* [FRAGMENTO PROPORCIONADO]:
---------------
Cómo se observa un ciudadano
colombiano hoy frente a la historia escrita y el audiovisual existente, y bajo
qué términos queda la memoria colectiva a lo largo del tiempo, son dos puntos en
dónde se vulnera la identidad. De tal forma, las decisiones que afecten el
transcurso de la propia historia del país, cómo el curso de la política, la
cultura y el desarrollo tecnológico, implican un conocimiento de quién soy en
relación al tiempo y el espacio. El ser consiente que aspectos de la llamada colombianidad no puede describir
personalmente a un individuo, no implica que el hecho de haber nacido y educado
en está latitud, y por ende haber declarado cierta compasión a los
padecimientos nacionales, configura al individuo, y lo particulariza a la vez
que le da visos en común con una población, en este caso, la colombiana.
---------------
* [Parte de un archivo de datos]:
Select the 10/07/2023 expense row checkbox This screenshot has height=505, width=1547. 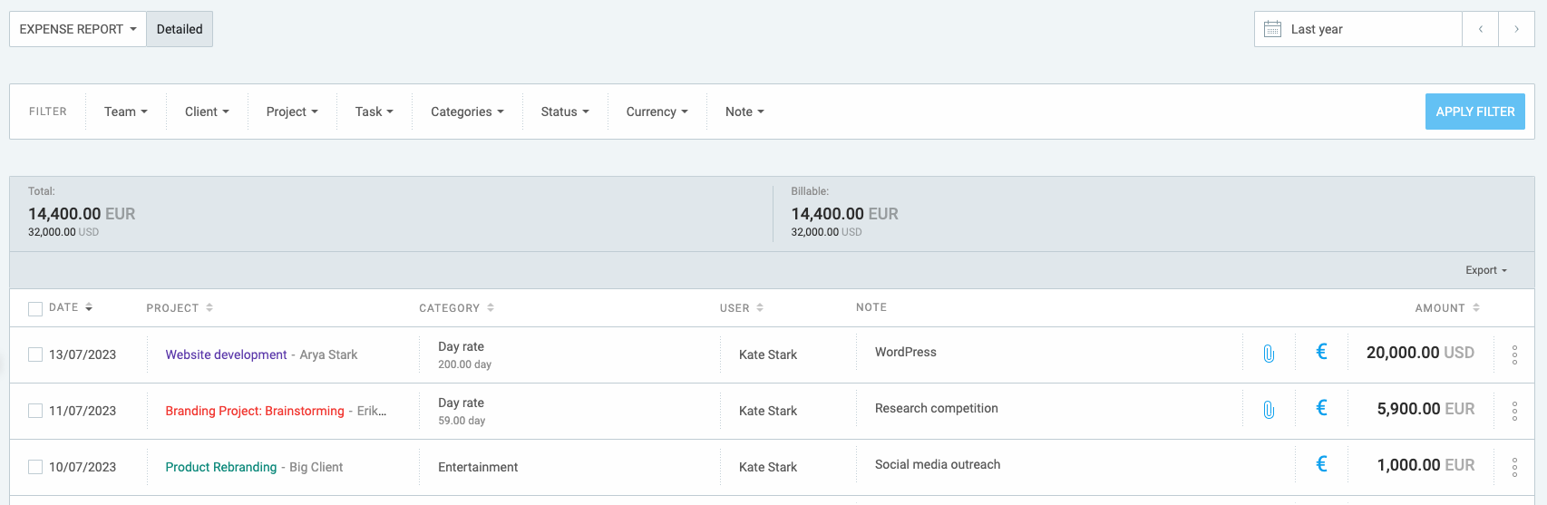[35, 467]
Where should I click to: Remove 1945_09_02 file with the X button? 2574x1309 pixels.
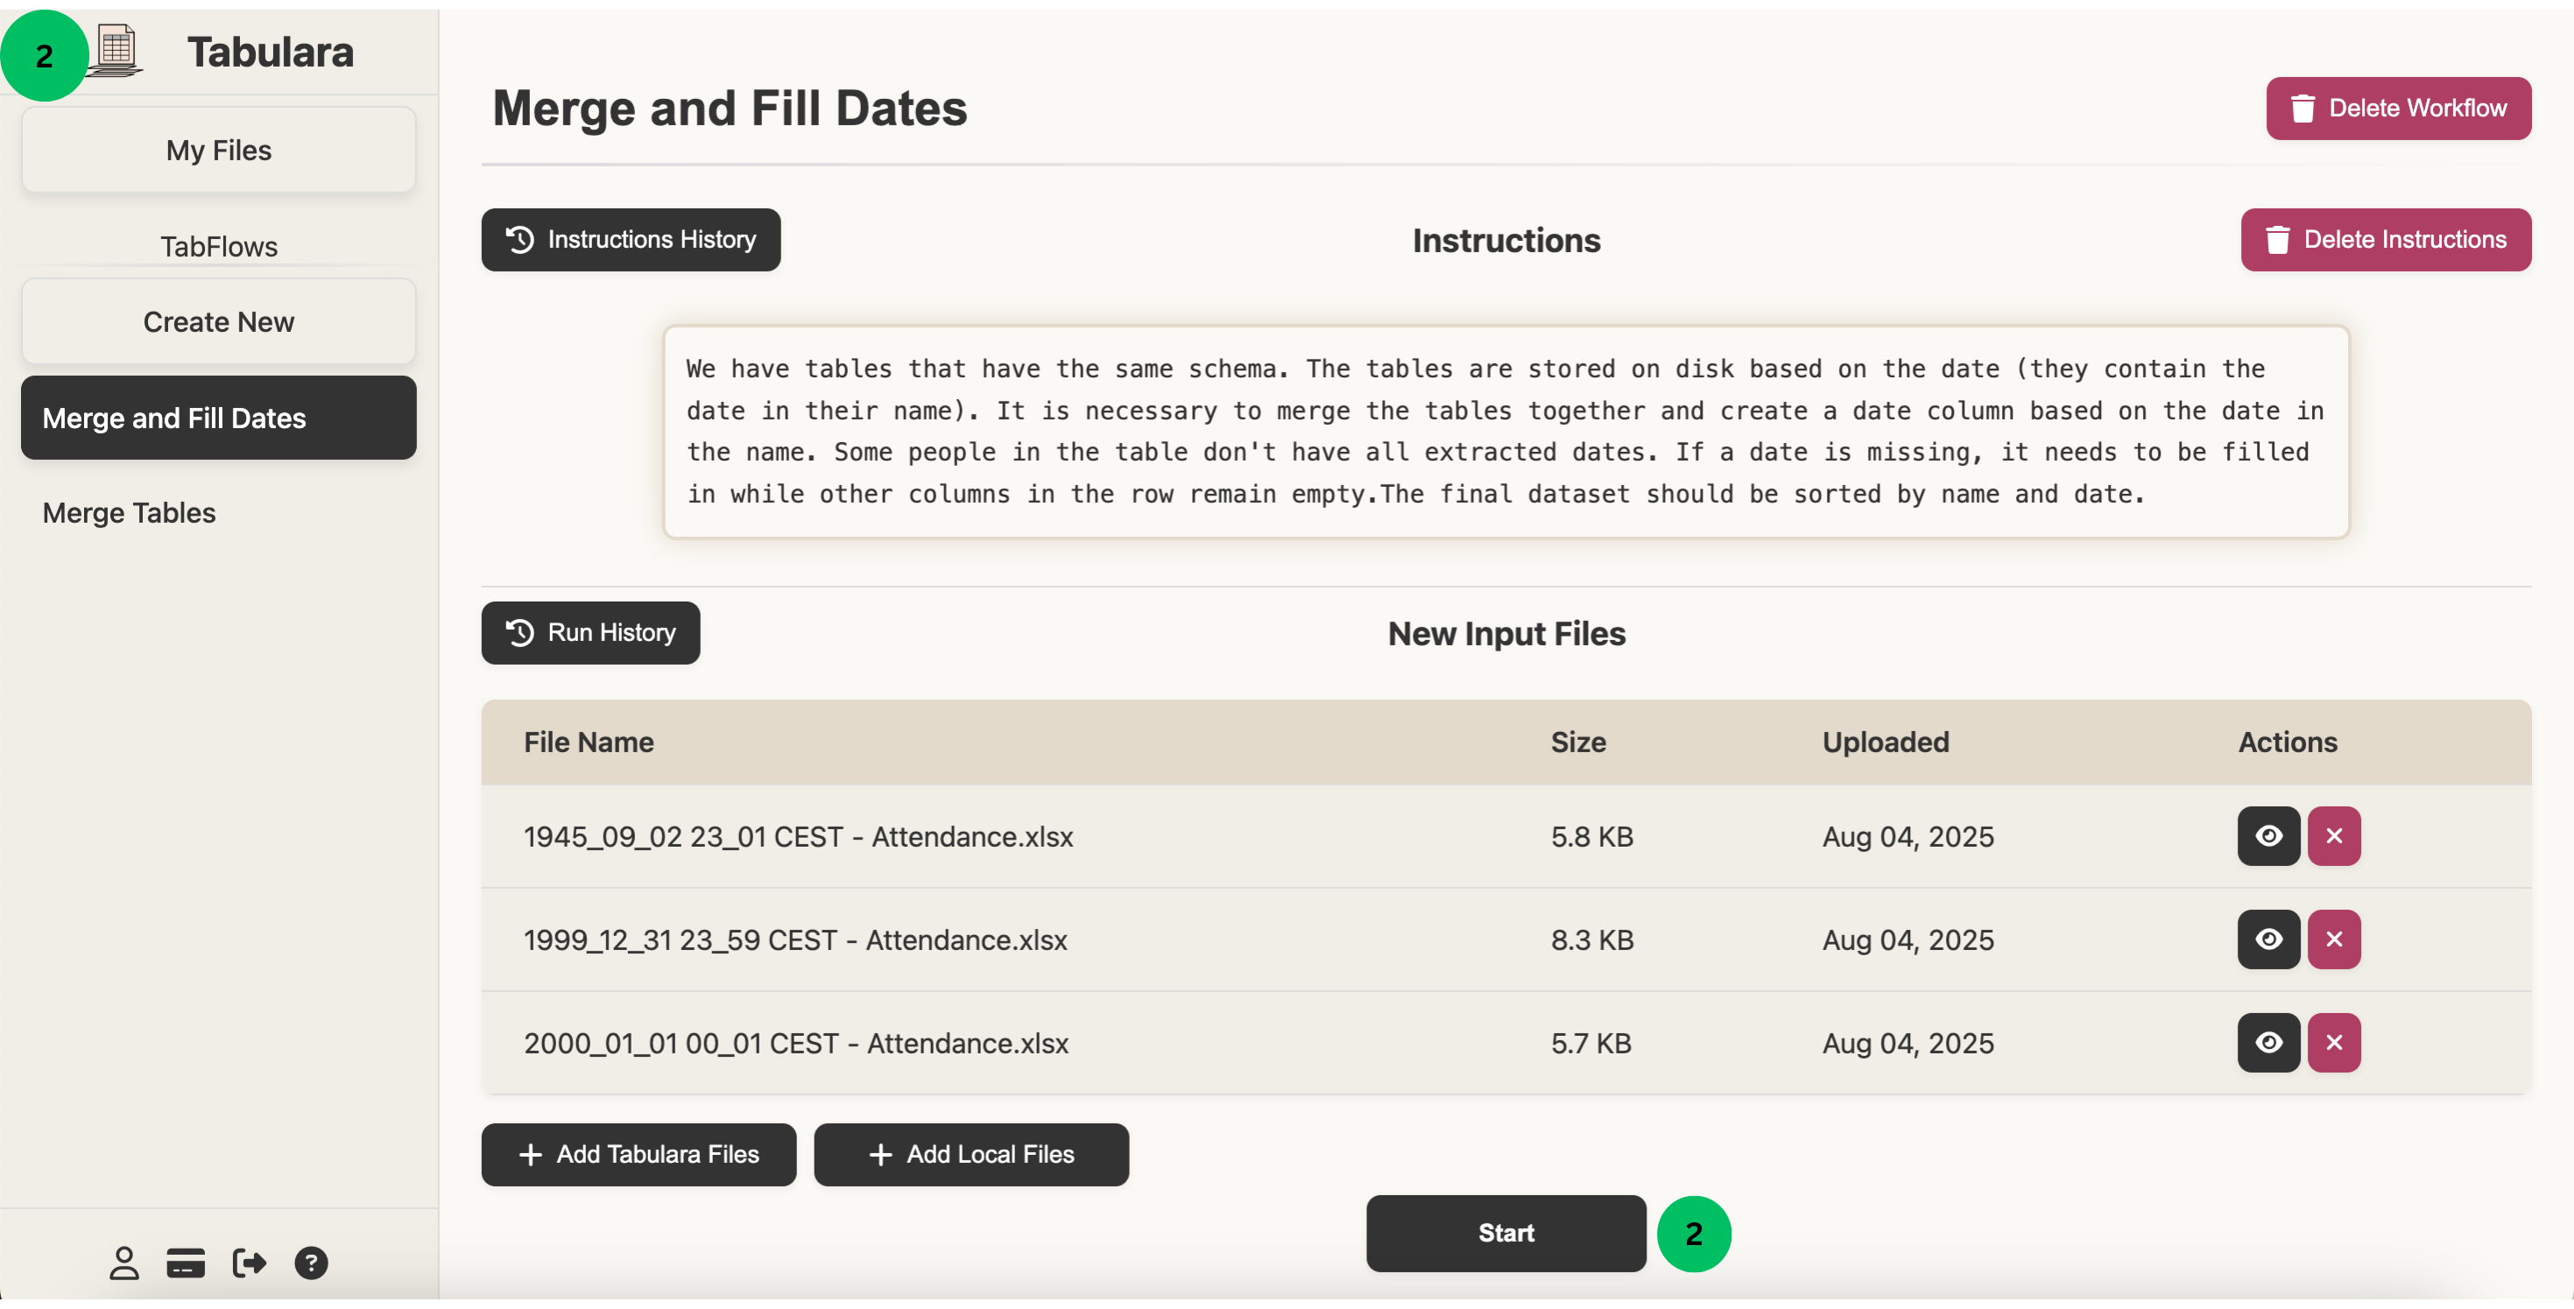(x=2335, y=836)
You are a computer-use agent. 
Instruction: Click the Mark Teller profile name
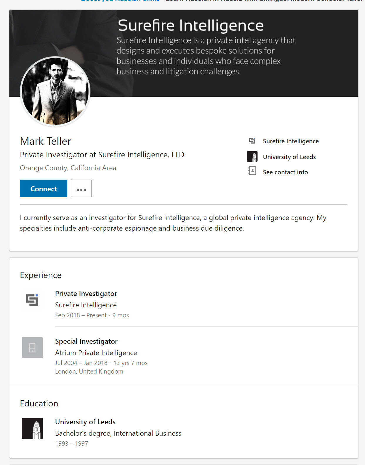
---------------
* [EJERCICIOS A REALIZAR]:
1. Según el fragmento sobre la identidad colombiana, ¿qué implican las decisiones que afecten el transcurso de la historia del país?
2. Cita del fragmento sobre la identidad colombiana la parte que comienza con las palabras que contienen "Cómo se observa" y termina con "caso, la colombiana.".
3. Escribe lo que sigue en el fragmento sobre la identidad colombiana, a partir de su última oración.
Los ítems son un material aparte y no pertenecen al fragmento.

* [RESPUESTAS EN ORDEN]:
1. Implican un conocimiento de quién soy en relación al tiempo y el espacio.

2.
Cómo se observa un ciudadano
colombiano hoy frente a la historia escrita y el audiovisual existente, y bajo
qué términos queda la memoria colectiva a lo largo del tiempo, son dos puntos en
dónde se vulnera la identidad. De tal forma, las decisiones que afecten el
transcurso de la propia historia del país, cómo el curso de la política, la
cultura y el desarrollo tecnológico, implican un conocimiento de quién soy en
relación al tiempo y el espacio. El ser consiente que aspectos de la llamada colombianidad no puede describir
personalmente a un individuo, no implica que el hecho de haber nacido y educado
en está latitud, y por ende haber declarado cierta compasión a los
padecimientos nacionales, configura al individuo, y lo particulariza a la vez
que le da visos en común con una población, en este caso, la colombiana.

3.
De tal manera, al tratar la
violencia como capitulo en la historia colombiana, se debe tener encuentra el
“El recuerdo no se dirige sólo al tiempo, sino que reclama también su propio
tiempo: tiempo de duelo”[2] a lo que añado a continuación, un tiempo de olvido que libere a las futuras generaciones de toda
esta carga emocional, y les permita escribir una historia con la sabiduría del
pasado, acompañado de la instauración de
monumentos u otros símbolos o rituales que nos inviten al recogimiento frente
al lado oscuro y hostil de nuestra historia. De esta forma, en sociedades como
la Alemana vemos que a la juventud no siente propio los duelos que pasaron sus
abuelos, y existe una tendencia a que a los niños en la escuela los abordan con
los temas del Holocausto con cierta distancia que les permite pararse sobre una
visión reflexiva que no acuse a unos de victimas por herencia ni despierte en
otros sentimientos de segregación u nacionalismos atemporales, no obstante
frente a una figura extranjera al tocar temas de aquel periodo los alemanes
sienten en general una herida presente. Llegaría el día aquel en el cual el
pueblo alemán no herede esa herida a sus hijos, de la misma forma como al
individuo contemporáneo no le duele los sucesos de las grandes guerras del
pasado. Para todo esto hay un proceso, y estamos en el momento donde le toca al
pueblo colombiano.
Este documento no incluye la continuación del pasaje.